Jueves, 2 de julio de 2015 | Hoy
EL MUNDO › OPINIóN
Por Martín Granovsky
Cuba se transformó en uno de los pocos temas que un limitado Barack Obama puede desplegar sin el Congreso, sin la Corte Suprema y sin los megacomités de acción política que articulan mayorías legislativas para cercarlo. Y lo está haciendo mediante el aprovechamiento de las facultades del Poder Ejecutivo. El anuncio de que el 20 habrá una embajada cubana en Washington y una embajada de los Estados Unidos en La Habana es parte de esa política de la Casa Blanca que comenzó el 17 de diciembre pasado, con el anuncio de un diálogo entre los dos países, y tuvo su punto más alto en la Cumbre de las Américas de Panamá el 11 de abril último, cuando Obama y el presidente cubano Raúl Castro compartieron el encuentro y mantuvieron una reunión bilateral.

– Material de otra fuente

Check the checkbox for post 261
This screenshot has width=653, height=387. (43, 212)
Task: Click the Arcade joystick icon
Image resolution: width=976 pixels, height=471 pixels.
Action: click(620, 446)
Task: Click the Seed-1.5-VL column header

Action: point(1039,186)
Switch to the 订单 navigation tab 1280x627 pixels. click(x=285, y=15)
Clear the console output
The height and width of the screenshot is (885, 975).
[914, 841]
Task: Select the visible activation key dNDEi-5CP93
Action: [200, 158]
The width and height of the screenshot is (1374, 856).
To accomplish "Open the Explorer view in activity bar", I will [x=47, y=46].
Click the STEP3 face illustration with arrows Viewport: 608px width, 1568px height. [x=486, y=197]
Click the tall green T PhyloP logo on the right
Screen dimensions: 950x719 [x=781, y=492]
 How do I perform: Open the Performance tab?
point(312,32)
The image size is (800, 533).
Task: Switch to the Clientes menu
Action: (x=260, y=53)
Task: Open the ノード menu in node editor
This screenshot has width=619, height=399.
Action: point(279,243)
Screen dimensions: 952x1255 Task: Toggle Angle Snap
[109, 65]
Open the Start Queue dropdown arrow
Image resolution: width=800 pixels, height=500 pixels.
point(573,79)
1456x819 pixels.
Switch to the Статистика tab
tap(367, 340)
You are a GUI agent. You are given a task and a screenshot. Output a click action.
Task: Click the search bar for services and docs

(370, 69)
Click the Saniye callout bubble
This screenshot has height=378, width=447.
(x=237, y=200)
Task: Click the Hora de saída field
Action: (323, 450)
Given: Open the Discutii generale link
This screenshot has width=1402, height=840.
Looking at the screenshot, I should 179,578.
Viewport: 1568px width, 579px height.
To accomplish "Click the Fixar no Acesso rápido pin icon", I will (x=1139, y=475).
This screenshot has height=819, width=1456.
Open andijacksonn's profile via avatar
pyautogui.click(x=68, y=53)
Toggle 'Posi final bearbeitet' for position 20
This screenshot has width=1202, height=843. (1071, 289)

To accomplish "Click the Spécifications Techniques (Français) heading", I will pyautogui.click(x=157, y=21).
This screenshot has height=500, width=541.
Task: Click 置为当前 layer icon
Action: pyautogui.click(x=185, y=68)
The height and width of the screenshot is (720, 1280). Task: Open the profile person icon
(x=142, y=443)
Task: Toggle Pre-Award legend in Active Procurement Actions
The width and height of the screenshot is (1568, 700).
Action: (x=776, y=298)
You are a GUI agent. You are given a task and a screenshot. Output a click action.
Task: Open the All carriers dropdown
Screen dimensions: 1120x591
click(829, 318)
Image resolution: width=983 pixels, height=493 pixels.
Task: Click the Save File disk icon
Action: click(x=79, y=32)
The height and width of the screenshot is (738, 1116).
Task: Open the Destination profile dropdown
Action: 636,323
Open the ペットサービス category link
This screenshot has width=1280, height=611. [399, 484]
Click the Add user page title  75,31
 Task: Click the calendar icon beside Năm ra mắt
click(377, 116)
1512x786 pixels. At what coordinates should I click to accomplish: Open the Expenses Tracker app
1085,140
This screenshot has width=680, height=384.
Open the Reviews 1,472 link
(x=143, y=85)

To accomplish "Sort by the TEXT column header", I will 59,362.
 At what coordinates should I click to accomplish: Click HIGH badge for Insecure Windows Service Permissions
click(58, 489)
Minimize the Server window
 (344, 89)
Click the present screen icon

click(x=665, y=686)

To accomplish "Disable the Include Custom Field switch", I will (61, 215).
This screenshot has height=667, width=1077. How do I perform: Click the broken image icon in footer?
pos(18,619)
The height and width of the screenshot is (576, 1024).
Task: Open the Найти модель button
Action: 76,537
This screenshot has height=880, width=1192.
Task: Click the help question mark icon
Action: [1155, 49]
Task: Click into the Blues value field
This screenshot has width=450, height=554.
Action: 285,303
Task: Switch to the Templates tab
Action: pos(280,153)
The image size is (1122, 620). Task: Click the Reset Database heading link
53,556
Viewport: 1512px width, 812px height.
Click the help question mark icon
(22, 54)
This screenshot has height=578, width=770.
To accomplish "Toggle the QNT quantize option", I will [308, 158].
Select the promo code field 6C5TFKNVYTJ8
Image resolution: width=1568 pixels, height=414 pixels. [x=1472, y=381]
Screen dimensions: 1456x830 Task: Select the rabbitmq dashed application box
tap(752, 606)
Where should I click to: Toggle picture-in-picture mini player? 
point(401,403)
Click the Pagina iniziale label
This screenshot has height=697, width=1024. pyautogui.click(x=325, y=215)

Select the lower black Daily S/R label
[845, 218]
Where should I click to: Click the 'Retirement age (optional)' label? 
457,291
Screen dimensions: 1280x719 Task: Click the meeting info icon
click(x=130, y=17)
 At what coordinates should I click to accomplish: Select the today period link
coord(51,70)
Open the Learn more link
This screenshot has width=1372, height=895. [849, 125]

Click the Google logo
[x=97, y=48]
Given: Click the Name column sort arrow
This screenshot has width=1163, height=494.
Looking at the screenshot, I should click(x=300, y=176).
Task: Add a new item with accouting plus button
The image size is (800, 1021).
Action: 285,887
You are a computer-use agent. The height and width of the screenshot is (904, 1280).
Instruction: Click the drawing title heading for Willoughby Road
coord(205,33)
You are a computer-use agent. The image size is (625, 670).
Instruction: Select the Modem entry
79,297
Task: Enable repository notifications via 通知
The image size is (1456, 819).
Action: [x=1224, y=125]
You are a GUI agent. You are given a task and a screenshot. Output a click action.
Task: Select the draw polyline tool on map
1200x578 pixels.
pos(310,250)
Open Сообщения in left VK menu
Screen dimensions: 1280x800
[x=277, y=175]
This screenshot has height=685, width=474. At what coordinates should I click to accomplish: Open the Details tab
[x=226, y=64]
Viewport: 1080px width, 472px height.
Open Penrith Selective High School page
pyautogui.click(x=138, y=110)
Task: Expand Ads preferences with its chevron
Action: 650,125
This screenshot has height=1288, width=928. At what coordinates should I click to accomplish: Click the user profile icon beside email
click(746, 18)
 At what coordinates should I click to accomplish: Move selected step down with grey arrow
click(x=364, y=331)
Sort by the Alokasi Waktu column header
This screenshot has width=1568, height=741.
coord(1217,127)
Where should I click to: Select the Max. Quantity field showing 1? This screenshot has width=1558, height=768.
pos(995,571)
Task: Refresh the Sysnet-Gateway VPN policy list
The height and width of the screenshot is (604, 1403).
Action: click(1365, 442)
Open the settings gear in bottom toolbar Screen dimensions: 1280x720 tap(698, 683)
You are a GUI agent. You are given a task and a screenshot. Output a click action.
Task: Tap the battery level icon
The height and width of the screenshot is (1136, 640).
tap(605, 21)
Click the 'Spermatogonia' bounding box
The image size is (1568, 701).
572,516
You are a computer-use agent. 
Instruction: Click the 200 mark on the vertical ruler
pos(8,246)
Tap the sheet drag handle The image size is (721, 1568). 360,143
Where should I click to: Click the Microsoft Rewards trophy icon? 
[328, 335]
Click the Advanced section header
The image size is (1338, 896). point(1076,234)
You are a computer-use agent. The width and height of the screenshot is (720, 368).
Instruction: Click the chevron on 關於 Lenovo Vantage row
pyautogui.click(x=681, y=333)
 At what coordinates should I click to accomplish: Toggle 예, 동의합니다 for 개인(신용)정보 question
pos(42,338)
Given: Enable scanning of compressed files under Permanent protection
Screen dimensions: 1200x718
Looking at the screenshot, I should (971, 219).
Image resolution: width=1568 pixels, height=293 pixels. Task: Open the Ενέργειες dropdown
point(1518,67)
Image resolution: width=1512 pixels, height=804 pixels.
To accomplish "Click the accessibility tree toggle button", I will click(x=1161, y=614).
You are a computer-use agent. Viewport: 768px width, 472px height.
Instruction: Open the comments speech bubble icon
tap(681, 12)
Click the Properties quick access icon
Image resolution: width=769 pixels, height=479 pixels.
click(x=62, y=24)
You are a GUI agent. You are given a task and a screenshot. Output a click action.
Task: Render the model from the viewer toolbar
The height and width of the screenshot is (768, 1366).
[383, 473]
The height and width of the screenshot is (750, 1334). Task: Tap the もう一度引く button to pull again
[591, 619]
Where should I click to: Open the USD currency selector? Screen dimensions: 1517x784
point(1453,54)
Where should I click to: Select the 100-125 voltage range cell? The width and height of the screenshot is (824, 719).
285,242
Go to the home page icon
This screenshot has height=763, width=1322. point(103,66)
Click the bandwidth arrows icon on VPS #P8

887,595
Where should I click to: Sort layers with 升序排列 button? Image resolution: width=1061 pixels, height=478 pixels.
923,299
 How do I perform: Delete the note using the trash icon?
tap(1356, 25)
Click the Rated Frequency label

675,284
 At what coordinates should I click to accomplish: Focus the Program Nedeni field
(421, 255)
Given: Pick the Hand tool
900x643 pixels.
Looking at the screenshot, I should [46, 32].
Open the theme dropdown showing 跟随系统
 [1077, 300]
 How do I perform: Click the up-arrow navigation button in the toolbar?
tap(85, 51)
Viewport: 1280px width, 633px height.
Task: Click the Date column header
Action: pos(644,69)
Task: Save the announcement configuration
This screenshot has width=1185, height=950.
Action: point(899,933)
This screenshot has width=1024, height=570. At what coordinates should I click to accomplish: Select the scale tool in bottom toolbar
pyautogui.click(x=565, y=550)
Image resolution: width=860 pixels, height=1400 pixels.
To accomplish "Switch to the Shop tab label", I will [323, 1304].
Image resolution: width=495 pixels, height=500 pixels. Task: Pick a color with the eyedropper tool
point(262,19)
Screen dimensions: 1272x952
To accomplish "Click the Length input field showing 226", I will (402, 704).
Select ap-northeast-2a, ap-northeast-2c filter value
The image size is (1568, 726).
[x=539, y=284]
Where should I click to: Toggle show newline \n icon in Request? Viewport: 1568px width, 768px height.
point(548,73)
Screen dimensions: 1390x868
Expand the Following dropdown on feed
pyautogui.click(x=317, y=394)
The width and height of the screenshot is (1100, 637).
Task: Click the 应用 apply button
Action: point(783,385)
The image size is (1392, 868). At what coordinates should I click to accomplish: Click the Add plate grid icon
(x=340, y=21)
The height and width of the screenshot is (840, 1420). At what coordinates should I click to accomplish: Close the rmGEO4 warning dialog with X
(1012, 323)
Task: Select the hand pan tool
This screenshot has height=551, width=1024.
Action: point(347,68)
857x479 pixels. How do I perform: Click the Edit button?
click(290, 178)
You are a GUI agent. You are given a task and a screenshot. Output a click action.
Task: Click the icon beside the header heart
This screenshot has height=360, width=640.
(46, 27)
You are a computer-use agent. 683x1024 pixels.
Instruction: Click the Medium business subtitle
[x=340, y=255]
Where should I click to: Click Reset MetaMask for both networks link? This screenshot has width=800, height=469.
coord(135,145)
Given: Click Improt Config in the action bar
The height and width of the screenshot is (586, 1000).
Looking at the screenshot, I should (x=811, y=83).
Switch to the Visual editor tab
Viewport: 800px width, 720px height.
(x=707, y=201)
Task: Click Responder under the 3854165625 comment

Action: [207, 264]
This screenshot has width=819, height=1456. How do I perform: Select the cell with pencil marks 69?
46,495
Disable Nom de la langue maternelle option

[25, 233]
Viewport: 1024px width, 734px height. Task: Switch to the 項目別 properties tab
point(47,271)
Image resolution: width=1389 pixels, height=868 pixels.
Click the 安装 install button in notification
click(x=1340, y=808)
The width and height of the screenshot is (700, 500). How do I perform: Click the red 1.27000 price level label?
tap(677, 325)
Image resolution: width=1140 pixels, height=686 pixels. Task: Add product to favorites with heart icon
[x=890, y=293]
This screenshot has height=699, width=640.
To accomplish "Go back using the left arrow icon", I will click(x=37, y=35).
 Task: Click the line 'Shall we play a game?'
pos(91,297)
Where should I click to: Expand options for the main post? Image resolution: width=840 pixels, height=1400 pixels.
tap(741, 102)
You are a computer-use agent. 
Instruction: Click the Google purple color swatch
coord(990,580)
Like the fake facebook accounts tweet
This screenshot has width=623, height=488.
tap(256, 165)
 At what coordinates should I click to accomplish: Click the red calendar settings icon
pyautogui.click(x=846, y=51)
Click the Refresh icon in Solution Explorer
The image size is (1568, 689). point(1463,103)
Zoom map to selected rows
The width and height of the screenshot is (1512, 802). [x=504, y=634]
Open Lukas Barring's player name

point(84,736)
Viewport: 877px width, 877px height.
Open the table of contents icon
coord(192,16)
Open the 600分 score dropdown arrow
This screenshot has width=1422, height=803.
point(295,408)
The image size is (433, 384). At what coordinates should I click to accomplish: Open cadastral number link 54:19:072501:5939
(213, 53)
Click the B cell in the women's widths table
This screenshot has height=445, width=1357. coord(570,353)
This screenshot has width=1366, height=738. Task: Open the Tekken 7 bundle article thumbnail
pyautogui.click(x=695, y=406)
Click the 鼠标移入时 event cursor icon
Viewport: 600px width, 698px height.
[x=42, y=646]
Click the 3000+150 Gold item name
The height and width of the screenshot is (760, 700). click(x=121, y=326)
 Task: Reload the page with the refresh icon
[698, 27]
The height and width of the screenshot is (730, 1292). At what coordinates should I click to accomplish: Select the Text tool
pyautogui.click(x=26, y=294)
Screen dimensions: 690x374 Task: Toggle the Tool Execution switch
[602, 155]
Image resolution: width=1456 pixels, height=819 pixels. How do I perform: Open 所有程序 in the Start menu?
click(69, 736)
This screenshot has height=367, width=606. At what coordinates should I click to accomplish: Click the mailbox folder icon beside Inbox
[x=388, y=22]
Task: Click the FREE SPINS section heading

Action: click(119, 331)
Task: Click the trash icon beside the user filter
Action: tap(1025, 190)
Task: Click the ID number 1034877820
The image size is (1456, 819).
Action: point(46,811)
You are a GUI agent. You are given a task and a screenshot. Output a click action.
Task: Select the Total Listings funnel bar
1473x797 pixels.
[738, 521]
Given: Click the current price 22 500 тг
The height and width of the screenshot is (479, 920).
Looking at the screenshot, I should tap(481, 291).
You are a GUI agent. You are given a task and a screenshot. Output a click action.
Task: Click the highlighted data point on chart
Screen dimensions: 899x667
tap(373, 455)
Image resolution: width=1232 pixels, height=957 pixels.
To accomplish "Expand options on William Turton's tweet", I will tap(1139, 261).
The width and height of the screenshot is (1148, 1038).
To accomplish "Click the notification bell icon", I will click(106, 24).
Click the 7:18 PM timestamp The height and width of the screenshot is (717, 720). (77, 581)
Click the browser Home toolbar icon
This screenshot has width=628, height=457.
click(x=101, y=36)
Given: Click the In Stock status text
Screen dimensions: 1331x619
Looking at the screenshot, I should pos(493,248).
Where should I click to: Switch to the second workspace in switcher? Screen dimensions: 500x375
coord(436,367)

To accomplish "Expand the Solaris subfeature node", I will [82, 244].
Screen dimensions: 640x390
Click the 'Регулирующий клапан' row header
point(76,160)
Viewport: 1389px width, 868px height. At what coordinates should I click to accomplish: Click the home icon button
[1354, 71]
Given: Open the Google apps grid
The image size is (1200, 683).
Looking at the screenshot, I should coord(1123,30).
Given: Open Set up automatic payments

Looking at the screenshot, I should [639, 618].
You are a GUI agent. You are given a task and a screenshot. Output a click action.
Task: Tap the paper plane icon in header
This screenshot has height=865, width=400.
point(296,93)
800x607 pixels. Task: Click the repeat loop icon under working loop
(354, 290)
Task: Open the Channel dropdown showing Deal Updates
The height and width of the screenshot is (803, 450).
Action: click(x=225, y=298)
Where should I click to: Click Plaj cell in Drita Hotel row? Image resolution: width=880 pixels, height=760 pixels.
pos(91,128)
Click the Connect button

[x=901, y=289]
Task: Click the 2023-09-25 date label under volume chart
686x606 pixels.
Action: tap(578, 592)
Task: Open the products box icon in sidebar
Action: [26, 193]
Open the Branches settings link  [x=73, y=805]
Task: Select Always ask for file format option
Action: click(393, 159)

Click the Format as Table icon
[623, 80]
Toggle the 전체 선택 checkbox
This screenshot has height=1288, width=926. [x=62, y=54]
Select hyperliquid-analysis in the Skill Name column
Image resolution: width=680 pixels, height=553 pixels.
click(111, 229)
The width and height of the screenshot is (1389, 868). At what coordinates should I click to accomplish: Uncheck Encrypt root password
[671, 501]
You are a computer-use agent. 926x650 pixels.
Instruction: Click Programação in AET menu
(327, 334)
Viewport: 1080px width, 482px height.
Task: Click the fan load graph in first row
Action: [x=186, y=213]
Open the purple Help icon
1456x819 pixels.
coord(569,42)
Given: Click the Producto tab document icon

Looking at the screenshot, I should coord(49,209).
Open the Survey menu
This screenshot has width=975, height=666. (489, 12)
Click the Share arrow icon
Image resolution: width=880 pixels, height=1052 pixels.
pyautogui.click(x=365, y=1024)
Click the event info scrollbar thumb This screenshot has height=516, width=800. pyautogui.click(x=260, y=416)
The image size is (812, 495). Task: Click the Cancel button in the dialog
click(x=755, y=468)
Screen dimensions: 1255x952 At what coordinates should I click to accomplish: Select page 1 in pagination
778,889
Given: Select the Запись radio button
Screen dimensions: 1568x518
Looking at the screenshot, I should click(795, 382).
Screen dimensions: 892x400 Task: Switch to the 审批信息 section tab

Después de la Cumbre de las Américas, Obama quitó a Cuba de la lista negra de países acusados de patrocinar el terrorismo. Podía hacerlo sin el Congreso. Ayer anunció otra medida para la que sí necesita mayoría parlamentaria: el fin del embargo que, según dijo, “impide que los estadounidenses hagan negocios en Cuba”. Terminar con el bloqueo debería incluir también la derogación de la ley Helms-Burton promulgada por Bill Clinton en 1996. Permite castigar a las compañías de terceros países que comercien con Cuba.
Hillary Clinton, la figura más popular entre las precandidaturas demócratas para las presidenciales de 2016, publicó ayer un tuit. Dice: “Una embajada en La Habana ayuda para comprometernos con el pueblo cubano en la construcción de esfuerzos que respalden un cambio positivo. Buen paso para los pueblos de los Estados Unidos y Cuba”.
En las palabras de Hillary puede advertirse una idea. Si la ausencia de relaciones no sirvió para cambiar el régimen político de Cuba, probemos teniendo relaciones.
John Kerry, el secretario de Estado, dijo que la reapertura de embajadas es “un importante paso en el camino de restaurar plenamente las relaciones entre los Estados Unidos y Cuba, que llega un cuarto de siglo después del fin de la Guerra Fría y reconoce la realidad de que las circunstancias han cambiado”.
El argumento del anacronismo es interesante pero no agota un análisis que se entiende mejor con una breve cronología.
El 1ª de enero de 1959 se produce la Revolución Cubana, encabezada por Fidel Castro.
Ya al año siguiente el presidente republicano Dwight Eisenhower ordena un embargo sobre el comercio entre los Estados Unidos y Cuba.
El 3 de enero de 1961 los dos países rompen las relaciones que reanudarán el 20 julio próximo.
El 17 de abril de 1961 Estados Unidos produce la invasión de Bahía Cochinos, que fracasa.
Recién en 1962, tres años después de la revolución, la OEA expulsa a Cuba, el presidente demócrata John Kennedy ordena ampliar el embargo y Washington casi entra en guerra con Moscú por el descubrimiento de misiles soviéticos en Cuba.
Antes de su prosovietismo –si por necesidad o por convicción es otro tema– los cubanos protagonizaron una revolución social y nacional. Es obvio que si ese movimiento se produjo a 144 kilómetros de Miami conformaba un desafío a una de las dos superpotencias en el marco de la Guerra Fría. Pero no representaba aún la asunción de un polo de esa Guerra Fría como propio por parte de los barbudos de Sierra Maestra.
Quizás esa revolución nacional originaria explique que ayer mismo el gobierno cubano pidiera el restablecimiento de la soberanía sobre Guantánamo, la colonia que los Estados Unidos tiene en Cuba no desde la revolución sino desde 1903, cuando el flamante Estado independiente cubano debió aceptar la ocupación. Estaba prevista por la Enmienda Platt, impuesta por los Estados Unidos a la constituyente cubana para limitar la soberanía política del país que recién se separaba de España.
Puesta la historia en esa perspectiva, para el resto de los países de América Latina la apertura de embajadas significa un cambio de tono importante. En ese marco de mayor realismo sonarán más extemporáneas definiciones como las que este año lanzó el propio Obama cuando definió a Venezuela como una amenaza para la seguridad de los Estados Unidos.